School Reforms Starting To Show Results

June 21 may be the official beginning of summer, but for most New York City children, summer really started this past Wednesday - the end of the academic year for our public schools. As our students receive their final report cards, I'd like to congratulate them on another year of hard work and tremendous growth. We're not where we want to be quite yet, but looking back over this year - and over the past five years since our school reforms began - we really have come a long way in improving the quality of public education. There is a simple formula for the progress that has guided our efforts: Accountability plus Empower-ment plus Competition equals Results.

Let's start with accountability. Win-ning control of the schools 5 years ago gave us the opportunity to establish accountability at every level. Principals, for example, are now held accountable for school performance. They understand the consequences of low performance and have seen us shut down schools that continually failed our students. At the same time, principals can now reap the benefits of success - earning pay-for-performance bonuses of up to $25,000 a year for improving their schools.

Teachers are being held accountable, too, and implementing a citywide curriculum in reading and math has given us a better way to gauge their performance. And those teachers who perform exceptionally well are also rewarded, through opportunities like the Lead Teacher program - which pays our best teachers more for working in struggling schools. Accountability also extends to our students.

We began ending the practice of social promotion and provided extra help for students who fell behind.
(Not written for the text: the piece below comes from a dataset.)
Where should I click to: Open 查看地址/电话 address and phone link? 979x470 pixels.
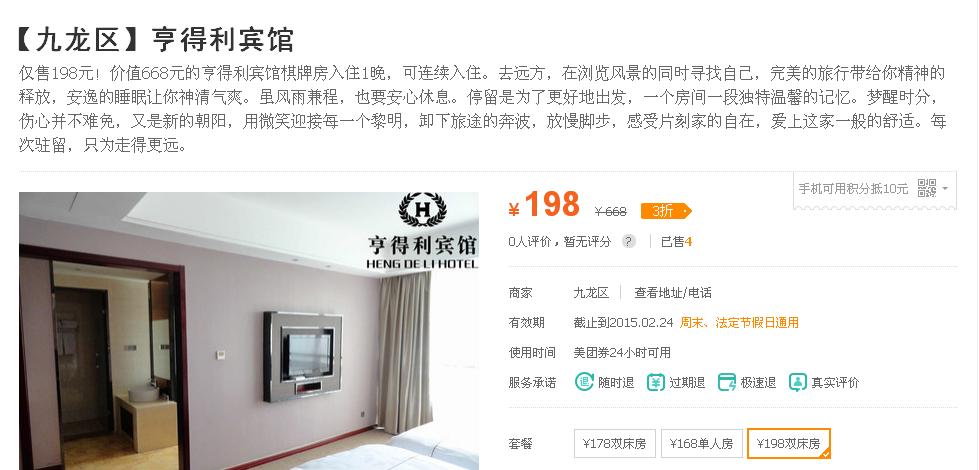point(672,293)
Finally, by issuing school report cards that give parents and families all the facts - we're letting the real bosses - the taxpayers - hold all of us accountable for the job we're doing.

The second part of our formula for progress is empowerment. That means transferring more decision-making power and resources to the school level. A year ago, about a quarter of our principals took on the challenge of leading "Empowerment Schools" - which gave them greater resources in exchange for greater responsibility. This fall, we're going to take the next step and give all of our principals the power to make more of the important decisions affecting their schools. They'll also have the resources they need to effect real change. Over the past five years we have greatly reduced the central bureaucracy - generating $350 million in savings. That money has been redirected to schools to help them buy more books, hire new teachers, and do what is necessary to raise student achievement.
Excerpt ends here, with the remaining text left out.